#### Exercise instructions:
1. Answer these from the Swift expression-parsing post:
(a) What are the three parts of the series, in order?
(b) Given the input "123abc", what would a parser for integers return?
(c) What function type does the author settle on for a parser?
2. Carry the Swift expression-parsing post forward, picking up right after its last line.

#### Text section:

Parsing and evaluating mathematical expressions in Swift / Part 1: Tokenization

Ever needed to interpret mathematical expressions with variables, like a.field1 + (a.field2 - b.field1) * 2, in Swift? I did. This series of blog posts will walk you through my solution. This is part 1 of the series:

  1. Tokenization
  2. Building a syntax tree
  3. Evaluating the syntax tree

Background

I needed to handle math expressions with a solution that would allow me to parse them in one place and later evaluate the parsed expressions in another place. The second place had to be Swift and the first place could be Swift, so all-Swift it is.

I must lead with a disclaimer: I have no background in interpreters or compilers, so it's possible I'm doing something very unoptimal here. But it does seem to work.

Tokenization with parser combinators

First thing you have to do is break the input expression into tokens. Tokens in the case of the example expression above are a.field1, +, (, a.field2, -, b.field1, ), *, and 2.

A nice tool for tokenization is parser combinators. They're a parsing technique from the functional programming world, focusing on small, composable parser functions. For an in-depth introduction, I heartily recommend Point-Free's multi-episode series on them. Some of my code is cribbed straight from their examples, and I'm leaving out some building blocks they had.

Parser combinators consist of two things: simple parser functions that extract data, and other functions that combine those parsers into larger parsers.

A parser function takes in an input and consumes anything at the start of the input it's interested in. It may return the prefix it consumed or just swallow it, and it'll always return rest of the input it didn't care about. A parser that parsed integers would, given the input of "123abc" return 123 and "abc". If you fed it only the "abc", you'd get back nil and still the same "abc".

In fully generic Swift we'd write the type as (Input) -> (Output?, Input). We can be a bit more specific here: first of all, we're dealing with strings and can optimize things by using the Substring type. And instead of accepting the Substring and returning it, we can use an inout parameter. Our type will look like this: (inout Substring) -> Output?.

To make the functions easier to deal with, it's useful to wrap them in a struct. Like this:

public struct Parser<A> {
    public let run: (inout Substring) -> A?
}

A parser that returns the first character of input looks like this:

let char = Parser<Character> { str in
    guard !str.isEmpty else { return nil }
    return str.removeFirst()
}

You can imagine plenty of other, similar parsers: ones that parse a fixed string, ones that parse integers, ones that parse decimal numbers, ones that parse dates, etc. The other half of the parser combinator story is the combinators, the thing you use to glue parsers together. The most fundamental ones are things like map (convert the return value to something else), flatMap (convert the return value to another parser) and zip (run multiple parsers in sequence):

extension Parser {
    func map<B>(_ f: @escaping (A) -> B) -> Parser<B> {
        Parser<B> { str -> B? in
            self.run(&str).map(f)

#### Dataset extract:

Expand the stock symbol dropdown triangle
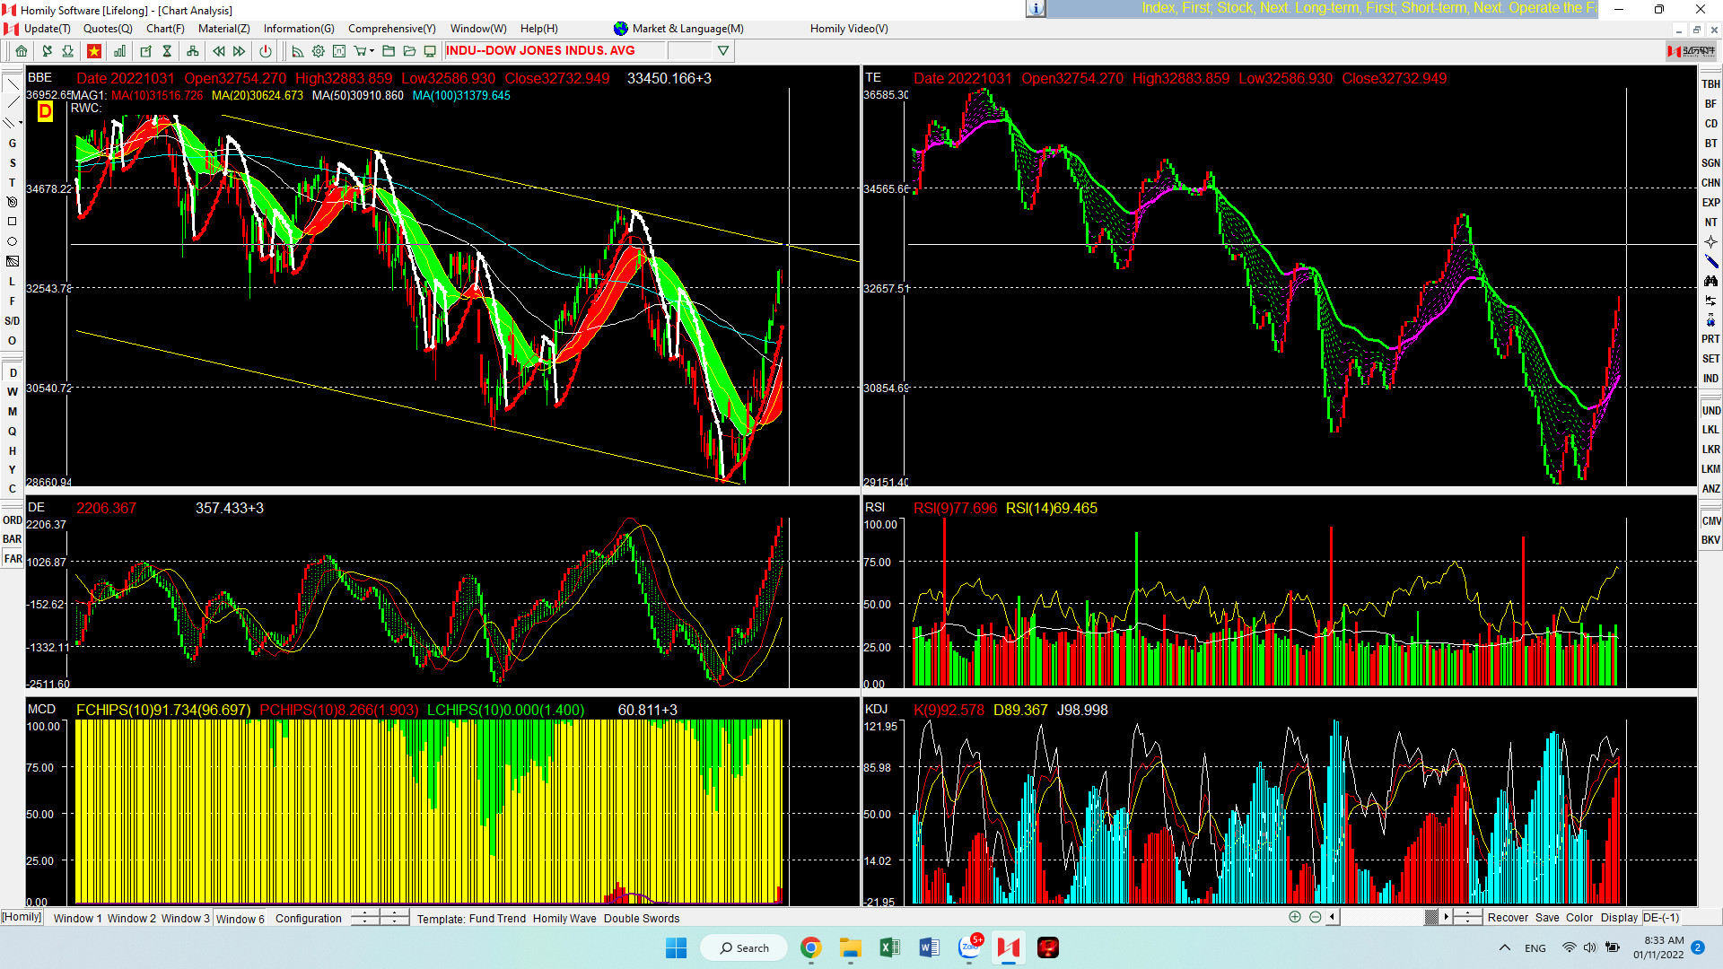Image resolution: width=1723 pixels, height=969 pixels. click(722, 51)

#### Responses:
1.
(a) Tokenization, building a syntax tree, and evaluating the syntax tree.
(b) It would return 123 and "abc".
(c) (inout Substring) -> Output?

2.
        }
    }

    func flatMap<B>(_ f: @escaping (A) -> Parser<B>) -> Parser<B> {
        Parser<B> { str -> B? in
            let original = str
            let parserB = self.run(&str).map(f)
            guard let matchB = parserB?.run(&str) else {
                str = original
                return nil
            }
            return matchB
        }
    }
}

func zip<A, B>(_ a: Parser<A>, _ b: Parser<B>) -> Parser<(A, B)> {
    Parser<(A, B)> { str -> (A, B)? in
        let original = str
        guard let matchA = a.run(&str) else { return nil }
        guard let matchB = b.run(&str) else {
            str = original
            return nil
        }
        return (matchA, matchB)
    }
}

There's a lot you can build on those. I won't reproduce my complete hierarchy of parsers here, but let's take a closer look at parsing the dotted names. I don't need to get too ambitious with the language; just ASCII and some pretty basic rules.

One additional thing I want to do is break apart those dotted names: they represent hierarchical name spaces so it makes sense to deal with an array of name components instead of one long string.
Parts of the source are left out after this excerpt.